***½/****
starring Hugh Jackman, Garrett Hedlund, Rooney Mara, Levi Miller
screenplay by Jason Fuchs
directed by Joe Wright
by Walter Chaw Paired with Hanna, his take on the Little Red Riding Hood story, Joe Wright’s Pan suggests that the director’s closest career analogue is that of J.J. Abrams. Wright’s askew take on Anna Karenina hints at a sympathetic penchant for ebullient reinterpretation–no less so his adaptations of Atonement (by an author essentially making a career of taking a piss) and Pride & Prejudice, which, in its sparseness and emotional economy, could stand alongside Andrea Arnold’s magnificent Wuthering Heights. Hanna, his best film, achieves at least a portion of its greatness through its bull-headed perversity. No premise is too fanciful to be presented seriously by Wright. In Pan, when we’re introduced to the pirate Blackbeard (Hugh Jackman), a Fury Road‘s collection of orphan miners sing-chants “Smells Like Teen Spirit” in obeisance to their monstrous overlord. It’s something born of Brian Helgeland’s anachronistic A Knight’s Tale and of Terry Gilliam in its antic set design and costuming and of David Lynch, even, in a sequence where Blackbeard dons a mask aboard his flying ship to breathe deep something that resembles the Spice. There’s another sequence in which a pirate ship, a 16th-century galleon, engages in midair with a trio of British Hawker Hurricanes (I think) defending Mother England against the German blitz before breaking through the clouds for a brief, weightless moment.
It’s high fantasy, in other words, as orphan Peter (Levi Miller, up to the challenge) discovers that he’s The One after being kidnapped by Blackbeard to work in the pixie-dust mines of Neverland. He’s not just Neo, he’s also Oedipus, the fulfiller of a prophecy to return to murder his “father” (Blackbeard, ostensibly) after a time in exile. Jackman is exceptional in his interrogation of Peter. For all the praise (some of it ironic, I have to believe) Eddie Redmayne’s bee-stung performance in Jupiter Rising has received, here’s the real villain performance of the year. Jackman plays it absolutely straight and in that there’s a delightful, surprising weight to his relationship with Peter, augmented just right by an animated flashback to a fight with Peter’s lost mother (Amanda Seyfried). It’s in the mines (the dust keeps Blackbeard young, eternally–a Lady Bathory notion that tickles) that Peter meets Hook (Garrett Hedlund), who, at this moment in his career, is sort of a swashbuckler in the Indiana Jones mold. He even loses his hat in one telling moment near the end, once he’s finished playing out the motions of another Harrison Ford icon, Han Solo.

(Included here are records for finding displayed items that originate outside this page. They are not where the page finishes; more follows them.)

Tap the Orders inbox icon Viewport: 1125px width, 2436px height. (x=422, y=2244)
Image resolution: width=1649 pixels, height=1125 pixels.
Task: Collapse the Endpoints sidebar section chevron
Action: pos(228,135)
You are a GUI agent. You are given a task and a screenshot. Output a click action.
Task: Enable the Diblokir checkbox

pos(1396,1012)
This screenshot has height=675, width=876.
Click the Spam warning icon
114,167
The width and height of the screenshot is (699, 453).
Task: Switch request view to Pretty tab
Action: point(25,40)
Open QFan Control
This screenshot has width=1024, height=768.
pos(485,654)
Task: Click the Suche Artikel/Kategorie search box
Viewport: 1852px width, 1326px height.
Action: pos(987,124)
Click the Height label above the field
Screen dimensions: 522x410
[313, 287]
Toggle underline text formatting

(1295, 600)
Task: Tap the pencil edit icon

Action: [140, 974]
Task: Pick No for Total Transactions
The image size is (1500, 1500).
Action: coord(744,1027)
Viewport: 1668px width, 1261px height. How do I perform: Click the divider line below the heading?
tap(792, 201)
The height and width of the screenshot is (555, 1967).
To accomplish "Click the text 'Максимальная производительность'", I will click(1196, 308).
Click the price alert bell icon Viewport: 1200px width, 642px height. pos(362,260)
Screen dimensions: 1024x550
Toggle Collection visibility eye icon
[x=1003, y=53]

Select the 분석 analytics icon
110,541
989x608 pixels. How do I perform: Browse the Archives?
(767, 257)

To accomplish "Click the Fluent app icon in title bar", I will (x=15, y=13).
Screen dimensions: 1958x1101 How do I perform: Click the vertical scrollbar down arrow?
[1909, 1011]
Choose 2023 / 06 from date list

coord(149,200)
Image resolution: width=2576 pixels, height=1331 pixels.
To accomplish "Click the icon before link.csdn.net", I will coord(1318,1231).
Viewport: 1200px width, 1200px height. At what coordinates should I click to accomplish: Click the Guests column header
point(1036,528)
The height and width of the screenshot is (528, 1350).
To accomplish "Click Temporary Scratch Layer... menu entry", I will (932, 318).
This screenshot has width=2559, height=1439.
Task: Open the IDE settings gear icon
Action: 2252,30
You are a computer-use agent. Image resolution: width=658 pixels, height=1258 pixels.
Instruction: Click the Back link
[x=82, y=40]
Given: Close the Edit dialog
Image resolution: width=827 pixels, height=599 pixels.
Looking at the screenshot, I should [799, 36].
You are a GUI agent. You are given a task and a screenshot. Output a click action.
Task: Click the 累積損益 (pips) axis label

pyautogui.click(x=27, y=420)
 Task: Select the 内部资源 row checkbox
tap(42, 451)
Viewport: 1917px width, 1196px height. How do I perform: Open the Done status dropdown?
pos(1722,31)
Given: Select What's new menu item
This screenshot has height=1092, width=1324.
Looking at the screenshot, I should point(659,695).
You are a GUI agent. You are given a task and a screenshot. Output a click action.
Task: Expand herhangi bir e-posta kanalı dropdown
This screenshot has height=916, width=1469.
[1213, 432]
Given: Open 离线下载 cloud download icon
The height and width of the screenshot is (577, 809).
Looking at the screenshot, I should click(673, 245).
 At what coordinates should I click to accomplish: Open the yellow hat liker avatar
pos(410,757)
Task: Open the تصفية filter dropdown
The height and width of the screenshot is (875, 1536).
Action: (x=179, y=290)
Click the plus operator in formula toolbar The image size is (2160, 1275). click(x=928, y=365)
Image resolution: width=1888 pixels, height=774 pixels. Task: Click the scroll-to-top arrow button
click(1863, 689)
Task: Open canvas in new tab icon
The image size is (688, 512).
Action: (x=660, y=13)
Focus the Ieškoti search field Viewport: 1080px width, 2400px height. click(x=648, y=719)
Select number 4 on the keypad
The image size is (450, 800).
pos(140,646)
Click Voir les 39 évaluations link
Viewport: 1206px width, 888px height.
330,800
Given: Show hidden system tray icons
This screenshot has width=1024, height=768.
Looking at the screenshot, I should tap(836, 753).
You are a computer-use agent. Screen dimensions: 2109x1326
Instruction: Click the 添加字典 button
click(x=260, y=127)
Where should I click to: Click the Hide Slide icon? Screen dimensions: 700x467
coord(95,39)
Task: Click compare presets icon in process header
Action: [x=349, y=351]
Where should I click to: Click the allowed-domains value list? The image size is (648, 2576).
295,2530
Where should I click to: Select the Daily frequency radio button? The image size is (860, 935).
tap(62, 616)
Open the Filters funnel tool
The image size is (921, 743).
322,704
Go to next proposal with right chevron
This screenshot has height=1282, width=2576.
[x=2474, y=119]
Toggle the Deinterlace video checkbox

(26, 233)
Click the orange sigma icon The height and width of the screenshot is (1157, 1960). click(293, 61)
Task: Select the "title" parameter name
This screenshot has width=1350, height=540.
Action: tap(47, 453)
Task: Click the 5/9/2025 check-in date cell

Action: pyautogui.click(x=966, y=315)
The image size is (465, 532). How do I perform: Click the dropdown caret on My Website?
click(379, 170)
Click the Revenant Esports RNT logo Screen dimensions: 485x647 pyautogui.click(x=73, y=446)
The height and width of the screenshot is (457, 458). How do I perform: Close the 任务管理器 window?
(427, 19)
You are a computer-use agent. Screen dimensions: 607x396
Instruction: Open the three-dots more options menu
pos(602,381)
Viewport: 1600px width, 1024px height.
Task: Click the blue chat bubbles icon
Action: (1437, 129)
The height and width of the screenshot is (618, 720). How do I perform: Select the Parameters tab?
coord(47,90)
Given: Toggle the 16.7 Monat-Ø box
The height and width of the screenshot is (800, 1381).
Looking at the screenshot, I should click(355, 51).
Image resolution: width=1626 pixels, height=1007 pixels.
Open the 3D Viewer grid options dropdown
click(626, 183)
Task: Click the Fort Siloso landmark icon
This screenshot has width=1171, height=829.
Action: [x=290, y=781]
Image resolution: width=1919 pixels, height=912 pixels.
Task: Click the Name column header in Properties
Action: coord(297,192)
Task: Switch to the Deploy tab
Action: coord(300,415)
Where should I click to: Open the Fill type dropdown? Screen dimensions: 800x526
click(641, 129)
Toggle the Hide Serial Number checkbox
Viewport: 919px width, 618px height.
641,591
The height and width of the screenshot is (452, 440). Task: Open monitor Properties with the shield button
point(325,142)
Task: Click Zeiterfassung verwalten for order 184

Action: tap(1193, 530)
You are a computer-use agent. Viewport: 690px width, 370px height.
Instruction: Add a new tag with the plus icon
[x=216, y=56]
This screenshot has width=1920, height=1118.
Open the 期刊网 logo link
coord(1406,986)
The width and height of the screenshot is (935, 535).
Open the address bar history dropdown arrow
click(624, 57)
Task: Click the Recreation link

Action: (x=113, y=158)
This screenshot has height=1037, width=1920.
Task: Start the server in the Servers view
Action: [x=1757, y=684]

There’s a hopeless squareness to Pan that could be distracting. None of its jokes land. The tone of it is too peculiar and attempts to lighten it through dialogue are doomed and awkward. Better is the film’s visual humour: Tiger Lilly (Rooney Mara) peering through slats in a freshly-bisected board; Blackbeard birthing himself through a diaphanous screen meant to evoke the Peter Pan story’s shadow plays; a demonic nun, Mother Barnabas (Kathy Burke), all of bestial movement and appetite and grunt and growl. Pan can be read as a death dream where children killed by a German bomb–shown in loving Pearl Harbor high-to-low tracking shot–enact a fantasy of salvation at the moment of their expiration. (The picture’s early scenes in the orphanage are not unlike Guillermo del Toro’s The Devil’s Backbone.) It can be read as a critique of the Industrial Revolution in Blackbeard’s destruction of the “Lake District,” or a similar critique of Imperialism and crimes against native cultures–though that one tends towards an ugly paternalism. It is, in any analysis, a visually striking phantasmagoria that doesn’t shirk from a sense of danger in the occasional murder or noble sacrifice. Pan is the movie Hook should have been: frightening, weird, packed with psychosexual disturbance and a payload of pregnant subtext. It does it all, too, without a surplus of ugliness. It reminds me most of Sylvain Chomet’s The Triplets of Belleville. It’s great.